= Page text =
┄┄┄┄┄┄┄┄┄┄┄┄┄┄┄┄┄┄┄┄

# Non-rap music with a LOT of sub bass.



## Mr. Nice Guy (Jul 21, 2011)

Hey guys, I discovered a song that will blow your minds. It's got so much bass you won't believe it. 
INXS - "Mediate" from the Kick album. Download a good 320kbps copy of it and crank it up. 

Feel free to share you own picks for songs that have a ton of bass that aren't typical bass music and rap.


----------



## fish (Jun 30, 2007)

Stabbing Westward - What Do I Have To Do? - YouTube

I used to love when this song would come on the radio. The opening bassline is sick. Has the same bassline at the end of the song too.

Oh, and your pick was a really cool song I always enjoyed.


----------



## sqhhr (Mar 11, 2008)

The country song You Are by Jimmy Wayne has some really nice bass. It takes it a minute to get going but it is really nice. Also In Color by Jamie Johnson has some great bass. 

Sent from my SCH-I500 using Tapatalk


----------



## Aaron'z 2.5RS/WRX (Oct 24, 2007)

Pink Floyd - Breath


----------



## BuickGN (May 29, 2009)

Just about every song by Jaime Johnson has a ton of bass. Dubstep obviously. In fact, it seems like most rap songs have a lot of bass in the 40hz range so any cheap system can reproduce it but there are many other types of music that have much lower material. Once I went IB I was surprised at how many "normal" songs have very low material, lower than a lot of rap.

┄┄┄┄┄┄┄┄┄┄┄┄┄┄┄┄┄┄┄┄

= Listed entries =
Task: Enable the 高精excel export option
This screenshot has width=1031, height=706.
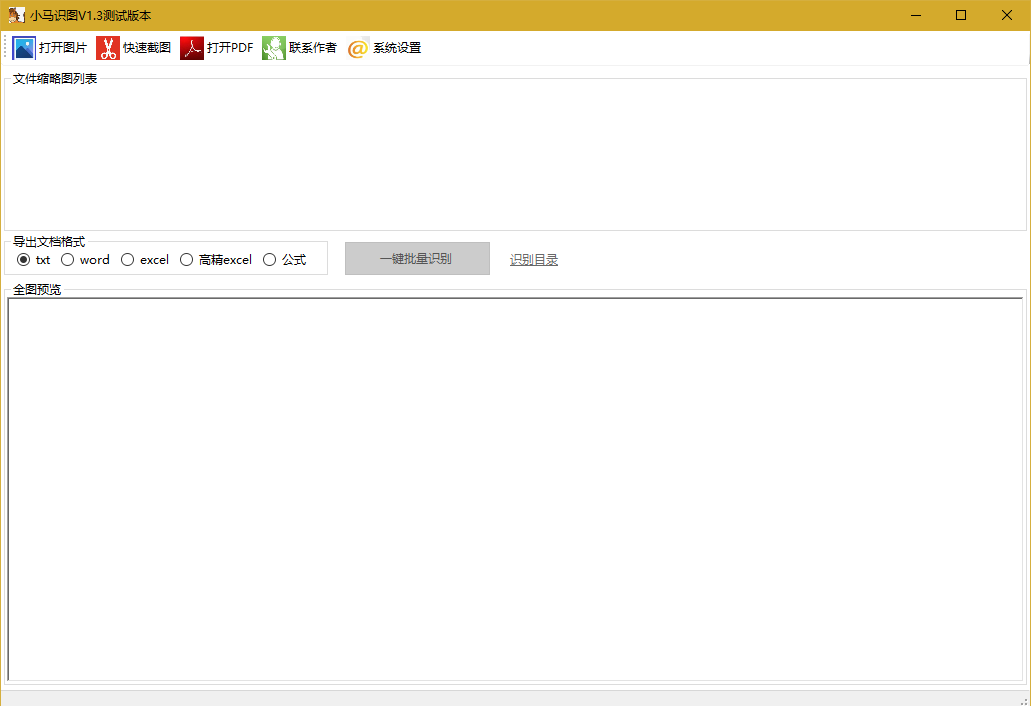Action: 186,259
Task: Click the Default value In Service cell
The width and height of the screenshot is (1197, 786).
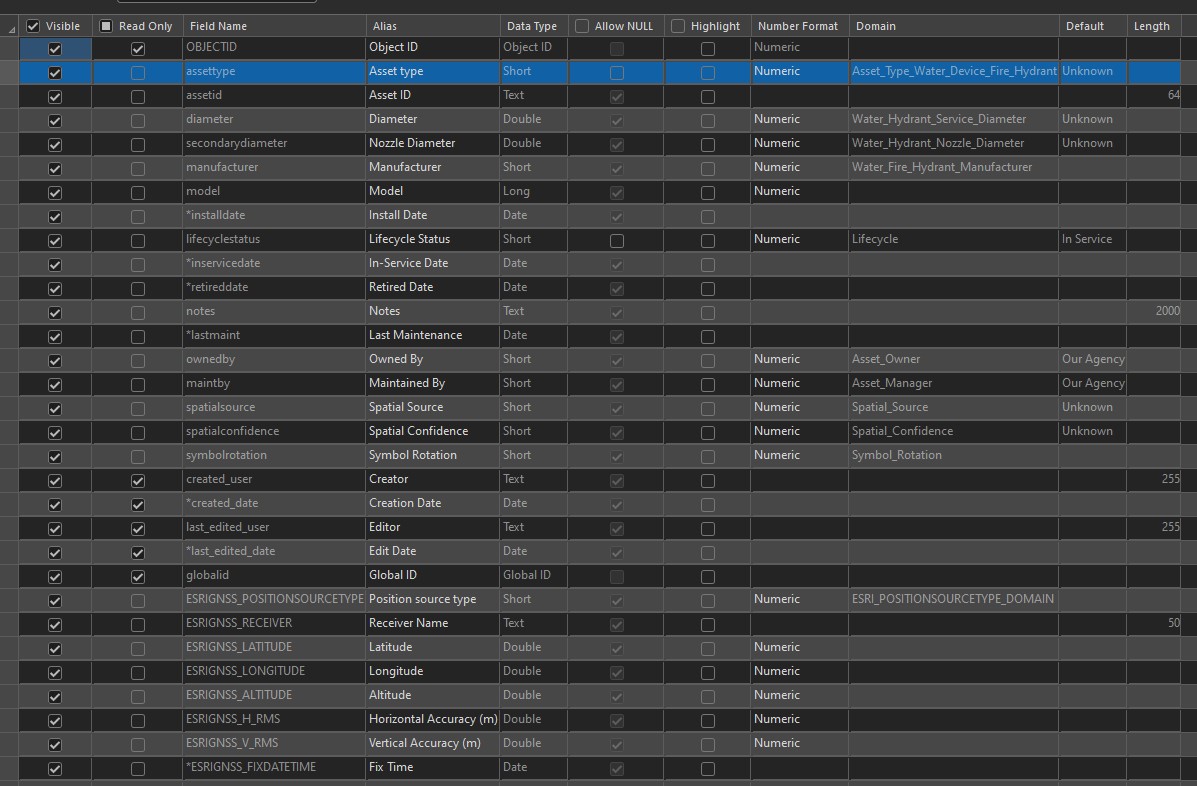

┄┄┄┄┄┄┄┄┄┄┄┄┄┄┄┄┄┄┄┄

= Complete the following =
1 - Rewrite every line of the records above, requests included, with each coordinate in the answers multiplied by 1.2 and rounded to a whole number, halves rounded up. Leave out the pictures.
2 - Proceed with the forum thread about non-rap music with heavy sub bass, starting after its last post.

= Answers =
1 -
Task: Enable the 高精excel export option
This screenshot has width=1031, height=706.
Action: 223,311
Task: Click the Default value In Service cell
The width and height of the screenshot is (1197, 786).

2 -
----------



## nick650 (Feb 7, 2011)

Xtremo Mega Bass Test !!! - YouTube


----------



## duckymcse (Mar 15, 2009)

TKR Polar
TKR - Polar - YouTube

If your sub bass is really good, your car should felt like it actually breathing.


----------



## ou812 (Oct 25, 2008)

Porcupine tree


----------



## mmakay (Oct 24, 2010)

Bela Fleck "Flight of the Cosmic Hippo"


----------



## humandrummachine (May 17, 2010)

sublime


----------



## drlowfreq (Jul 30, 2012)

Pink Floyd - welcome to the machine


----------



## damonryoung (Mar 23, 2012)

When They Come For Me - Linkin Park


Sent from my iPhone.... Beware of AutoCorrect.


----------



## Victor_inox (Apr 27, 2012)

mmakay said:


> Bela Fleck "Flight of the Cosmic Hippo"


+1. Victor Wooten is one of the best bass players alive. him or Jaco.


----------



## Bluenote (Aug 29, 2008)

Frank Ocean - Channel Orange


----------



## Richv72 (May 11, 2012)

Phil collins- in the night has crazy deep bass in it.


----------



## audionutz (Dec 22, 2005)

Billy Idol- Prodigal Son


----------



## Sleeves (Oct 22, 2010)

audionutz said:


> Billy Idol- Prodigal Son


This. He beat me to it


----------



## sqaudi (Jul 27, 2008)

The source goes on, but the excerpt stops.